Start of RECORDS SUPPLIED

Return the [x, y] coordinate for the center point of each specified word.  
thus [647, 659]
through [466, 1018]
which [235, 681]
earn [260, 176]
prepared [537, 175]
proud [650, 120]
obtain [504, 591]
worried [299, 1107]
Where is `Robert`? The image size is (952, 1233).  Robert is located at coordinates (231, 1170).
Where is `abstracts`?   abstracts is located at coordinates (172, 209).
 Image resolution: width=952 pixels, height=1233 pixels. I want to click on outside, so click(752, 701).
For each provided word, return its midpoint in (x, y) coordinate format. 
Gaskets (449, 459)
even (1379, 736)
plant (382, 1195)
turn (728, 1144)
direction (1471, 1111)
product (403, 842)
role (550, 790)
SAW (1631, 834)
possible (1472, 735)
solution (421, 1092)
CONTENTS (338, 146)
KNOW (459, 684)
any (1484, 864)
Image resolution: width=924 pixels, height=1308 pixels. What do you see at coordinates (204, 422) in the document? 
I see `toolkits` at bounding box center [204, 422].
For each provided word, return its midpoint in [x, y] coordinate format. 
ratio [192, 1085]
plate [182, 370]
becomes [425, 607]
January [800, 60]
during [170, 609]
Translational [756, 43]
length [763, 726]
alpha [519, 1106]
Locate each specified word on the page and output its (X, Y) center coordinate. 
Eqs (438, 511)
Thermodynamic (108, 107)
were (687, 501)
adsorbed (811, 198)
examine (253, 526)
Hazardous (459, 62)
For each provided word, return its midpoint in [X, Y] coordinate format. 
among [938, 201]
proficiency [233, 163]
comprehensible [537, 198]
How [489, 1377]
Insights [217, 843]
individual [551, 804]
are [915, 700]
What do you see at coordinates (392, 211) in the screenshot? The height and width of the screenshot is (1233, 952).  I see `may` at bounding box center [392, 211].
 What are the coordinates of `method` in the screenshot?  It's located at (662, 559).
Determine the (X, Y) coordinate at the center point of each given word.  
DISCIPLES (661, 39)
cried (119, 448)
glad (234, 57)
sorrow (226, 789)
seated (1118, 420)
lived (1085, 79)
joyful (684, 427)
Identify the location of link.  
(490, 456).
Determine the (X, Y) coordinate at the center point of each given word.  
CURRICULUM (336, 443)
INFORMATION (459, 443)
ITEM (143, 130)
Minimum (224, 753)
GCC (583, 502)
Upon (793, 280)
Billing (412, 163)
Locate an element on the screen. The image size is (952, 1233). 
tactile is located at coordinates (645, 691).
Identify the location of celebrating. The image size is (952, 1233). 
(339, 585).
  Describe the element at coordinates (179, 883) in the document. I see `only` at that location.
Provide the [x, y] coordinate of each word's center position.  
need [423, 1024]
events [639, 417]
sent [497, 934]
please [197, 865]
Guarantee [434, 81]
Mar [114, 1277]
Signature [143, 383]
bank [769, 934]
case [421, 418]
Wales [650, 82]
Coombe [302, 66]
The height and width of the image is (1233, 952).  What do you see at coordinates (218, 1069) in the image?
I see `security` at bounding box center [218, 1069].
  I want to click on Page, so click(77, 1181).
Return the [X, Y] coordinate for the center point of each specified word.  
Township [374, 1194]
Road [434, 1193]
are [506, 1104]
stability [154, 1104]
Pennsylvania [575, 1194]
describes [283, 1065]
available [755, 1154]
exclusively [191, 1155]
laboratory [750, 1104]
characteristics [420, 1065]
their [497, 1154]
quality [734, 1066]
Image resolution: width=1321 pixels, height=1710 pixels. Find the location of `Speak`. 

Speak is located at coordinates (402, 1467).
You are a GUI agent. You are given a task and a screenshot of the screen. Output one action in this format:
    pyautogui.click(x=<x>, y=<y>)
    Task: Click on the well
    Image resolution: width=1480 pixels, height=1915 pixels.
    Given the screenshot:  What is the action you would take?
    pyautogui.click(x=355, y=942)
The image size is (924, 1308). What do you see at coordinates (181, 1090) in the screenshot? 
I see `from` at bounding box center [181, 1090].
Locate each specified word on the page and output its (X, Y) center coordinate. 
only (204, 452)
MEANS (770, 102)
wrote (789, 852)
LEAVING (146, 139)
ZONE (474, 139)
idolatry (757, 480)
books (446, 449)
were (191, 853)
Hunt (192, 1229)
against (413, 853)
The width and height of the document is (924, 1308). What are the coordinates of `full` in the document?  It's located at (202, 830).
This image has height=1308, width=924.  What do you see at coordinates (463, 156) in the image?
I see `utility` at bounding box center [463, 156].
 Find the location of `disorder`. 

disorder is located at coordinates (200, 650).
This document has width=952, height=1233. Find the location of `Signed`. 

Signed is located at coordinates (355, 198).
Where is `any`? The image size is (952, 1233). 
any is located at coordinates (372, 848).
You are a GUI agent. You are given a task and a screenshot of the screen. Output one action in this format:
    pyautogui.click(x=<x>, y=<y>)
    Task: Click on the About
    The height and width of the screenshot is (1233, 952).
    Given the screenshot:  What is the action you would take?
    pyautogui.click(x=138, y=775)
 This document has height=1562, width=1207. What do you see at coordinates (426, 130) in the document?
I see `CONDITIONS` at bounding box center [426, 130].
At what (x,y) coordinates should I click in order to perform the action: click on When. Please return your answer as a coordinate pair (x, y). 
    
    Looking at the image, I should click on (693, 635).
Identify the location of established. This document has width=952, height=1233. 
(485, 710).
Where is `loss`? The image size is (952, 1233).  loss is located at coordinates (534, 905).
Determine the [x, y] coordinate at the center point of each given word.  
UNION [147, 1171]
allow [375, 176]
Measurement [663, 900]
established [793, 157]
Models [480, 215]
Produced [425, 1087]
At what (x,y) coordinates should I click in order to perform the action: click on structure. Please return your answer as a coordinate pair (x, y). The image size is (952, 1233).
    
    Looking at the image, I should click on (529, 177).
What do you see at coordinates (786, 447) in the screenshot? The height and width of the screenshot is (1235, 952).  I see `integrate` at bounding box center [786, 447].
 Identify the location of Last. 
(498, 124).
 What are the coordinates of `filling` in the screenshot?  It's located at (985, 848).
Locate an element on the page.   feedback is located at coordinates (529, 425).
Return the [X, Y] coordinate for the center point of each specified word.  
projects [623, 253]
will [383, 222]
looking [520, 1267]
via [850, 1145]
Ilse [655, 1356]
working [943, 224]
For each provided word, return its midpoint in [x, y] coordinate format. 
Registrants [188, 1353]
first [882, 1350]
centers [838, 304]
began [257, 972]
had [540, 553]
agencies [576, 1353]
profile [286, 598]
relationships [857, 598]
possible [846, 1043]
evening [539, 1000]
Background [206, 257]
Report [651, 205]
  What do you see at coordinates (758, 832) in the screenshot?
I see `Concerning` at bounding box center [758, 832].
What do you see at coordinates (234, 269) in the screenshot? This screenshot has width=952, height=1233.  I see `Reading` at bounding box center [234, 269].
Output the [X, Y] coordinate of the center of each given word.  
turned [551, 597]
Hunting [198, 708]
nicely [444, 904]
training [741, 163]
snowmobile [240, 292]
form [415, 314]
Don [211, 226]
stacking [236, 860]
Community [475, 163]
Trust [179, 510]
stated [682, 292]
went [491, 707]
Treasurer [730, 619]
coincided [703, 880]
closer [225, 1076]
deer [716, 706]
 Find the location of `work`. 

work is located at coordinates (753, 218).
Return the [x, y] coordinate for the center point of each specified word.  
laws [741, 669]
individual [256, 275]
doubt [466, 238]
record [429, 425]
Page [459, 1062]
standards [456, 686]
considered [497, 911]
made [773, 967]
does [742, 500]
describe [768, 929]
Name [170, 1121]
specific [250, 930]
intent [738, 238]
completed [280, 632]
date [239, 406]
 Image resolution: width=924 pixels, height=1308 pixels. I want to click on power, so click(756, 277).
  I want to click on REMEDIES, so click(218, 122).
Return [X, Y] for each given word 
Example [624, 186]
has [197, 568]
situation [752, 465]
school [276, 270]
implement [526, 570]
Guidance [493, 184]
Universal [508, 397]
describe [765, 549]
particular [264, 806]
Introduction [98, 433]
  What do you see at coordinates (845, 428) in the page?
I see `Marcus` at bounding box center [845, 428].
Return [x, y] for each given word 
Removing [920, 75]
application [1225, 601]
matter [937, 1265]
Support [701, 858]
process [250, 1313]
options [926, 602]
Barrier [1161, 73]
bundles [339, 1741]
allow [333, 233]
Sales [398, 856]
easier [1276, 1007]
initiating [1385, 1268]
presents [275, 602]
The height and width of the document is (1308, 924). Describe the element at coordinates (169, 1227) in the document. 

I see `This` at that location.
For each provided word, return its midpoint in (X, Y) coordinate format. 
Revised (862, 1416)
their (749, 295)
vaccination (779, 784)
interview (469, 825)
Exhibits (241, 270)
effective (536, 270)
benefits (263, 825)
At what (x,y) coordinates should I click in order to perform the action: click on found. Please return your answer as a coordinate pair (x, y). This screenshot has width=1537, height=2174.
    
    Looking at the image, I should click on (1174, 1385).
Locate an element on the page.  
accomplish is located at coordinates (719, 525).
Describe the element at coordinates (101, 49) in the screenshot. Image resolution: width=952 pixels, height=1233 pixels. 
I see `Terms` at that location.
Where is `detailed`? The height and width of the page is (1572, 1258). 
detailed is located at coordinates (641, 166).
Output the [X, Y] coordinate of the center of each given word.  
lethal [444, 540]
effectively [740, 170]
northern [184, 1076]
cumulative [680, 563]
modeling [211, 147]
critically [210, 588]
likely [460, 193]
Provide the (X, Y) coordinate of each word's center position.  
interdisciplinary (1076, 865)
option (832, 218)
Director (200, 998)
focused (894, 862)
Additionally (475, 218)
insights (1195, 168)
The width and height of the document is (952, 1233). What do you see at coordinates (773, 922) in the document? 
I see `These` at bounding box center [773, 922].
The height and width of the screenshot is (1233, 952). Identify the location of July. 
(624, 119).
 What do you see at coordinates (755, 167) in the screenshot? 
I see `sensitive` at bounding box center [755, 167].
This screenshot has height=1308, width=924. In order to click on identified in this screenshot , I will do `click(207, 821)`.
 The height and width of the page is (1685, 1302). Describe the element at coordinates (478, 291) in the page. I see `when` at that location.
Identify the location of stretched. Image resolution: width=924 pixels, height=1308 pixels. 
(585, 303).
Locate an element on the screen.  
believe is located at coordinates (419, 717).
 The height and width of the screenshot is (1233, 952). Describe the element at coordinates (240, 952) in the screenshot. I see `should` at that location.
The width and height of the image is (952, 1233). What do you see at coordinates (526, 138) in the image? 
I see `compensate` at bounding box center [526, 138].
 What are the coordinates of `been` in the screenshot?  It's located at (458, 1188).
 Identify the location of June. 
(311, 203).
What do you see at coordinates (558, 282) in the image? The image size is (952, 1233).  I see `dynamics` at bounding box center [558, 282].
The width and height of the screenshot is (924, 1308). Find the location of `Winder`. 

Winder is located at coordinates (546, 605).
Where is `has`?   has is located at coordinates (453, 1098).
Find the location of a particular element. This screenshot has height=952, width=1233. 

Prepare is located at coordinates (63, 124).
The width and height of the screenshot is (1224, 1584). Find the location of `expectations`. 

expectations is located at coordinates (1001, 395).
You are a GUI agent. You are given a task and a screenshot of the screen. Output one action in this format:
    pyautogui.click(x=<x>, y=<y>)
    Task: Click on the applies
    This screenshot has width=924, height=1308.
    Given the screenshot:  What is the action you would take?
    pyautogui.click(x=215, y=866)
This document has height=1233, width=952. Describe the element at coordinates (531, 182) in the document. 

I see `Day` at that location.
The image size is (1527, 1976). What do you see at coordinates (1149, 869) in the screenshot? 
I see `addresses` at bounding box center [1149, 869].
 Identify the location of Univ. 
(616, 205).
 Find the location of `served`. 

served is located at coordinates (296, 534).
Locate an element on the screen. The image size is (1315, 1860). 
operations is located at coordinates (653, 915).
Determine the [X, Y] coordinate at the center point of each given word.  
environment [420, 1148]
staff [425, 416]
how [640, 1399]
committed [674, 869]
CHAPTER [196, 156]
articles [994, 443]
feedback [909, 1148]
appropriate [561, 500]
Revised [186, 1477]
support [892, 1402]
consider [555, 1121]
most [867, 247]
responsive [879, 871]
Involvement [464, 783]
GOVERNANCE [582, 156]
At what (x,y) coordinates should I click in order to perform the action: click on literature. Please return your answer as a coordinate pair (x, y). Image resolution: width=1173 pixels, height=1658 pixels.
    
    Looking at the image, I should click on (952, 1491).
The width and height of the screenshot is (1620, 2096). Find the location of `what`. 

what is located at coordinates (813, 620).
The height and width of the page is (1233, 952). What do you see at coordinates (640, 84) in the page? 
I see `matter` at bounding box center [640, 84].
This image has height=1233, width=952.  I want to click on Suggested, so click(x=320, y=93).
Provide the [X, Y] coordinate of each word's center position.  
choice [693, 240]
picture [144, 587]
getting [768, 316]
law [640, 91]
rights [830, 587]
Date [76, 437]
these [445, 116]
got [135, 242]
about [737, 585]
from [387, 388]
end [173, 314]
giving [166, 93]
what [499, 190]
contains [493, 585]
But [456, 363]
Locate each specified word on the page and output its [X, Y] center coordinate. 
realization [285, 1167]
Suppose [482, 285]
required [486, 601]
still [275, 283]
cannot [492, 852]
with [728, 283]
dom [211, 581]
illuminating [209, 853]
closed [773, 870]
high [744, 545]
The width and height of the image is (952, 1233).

End of RECORDS SUPPLIED

Rewrite the stretch from the line containing "what [499, 190]" through the end of the entries as a numbered list, leaving out any blank lines.

1. what [499, 190]
2. contains [493, 585]
3. But [456, 363]
4. Locate each specified word on the page and output its [X, Y] center coordinate. 
5. realization [285, 1167]
6. Suppose [482, 285]
7. required [486, 601]
8. still [275, 283]
9. cannot [492, 852]
10. with [728, 283]
11. dom [211, 581]
12. illuminating [209, 853]
13. closed [773, 870]
14. high [744, 545]
15. The width and height of the image is (952, 1233).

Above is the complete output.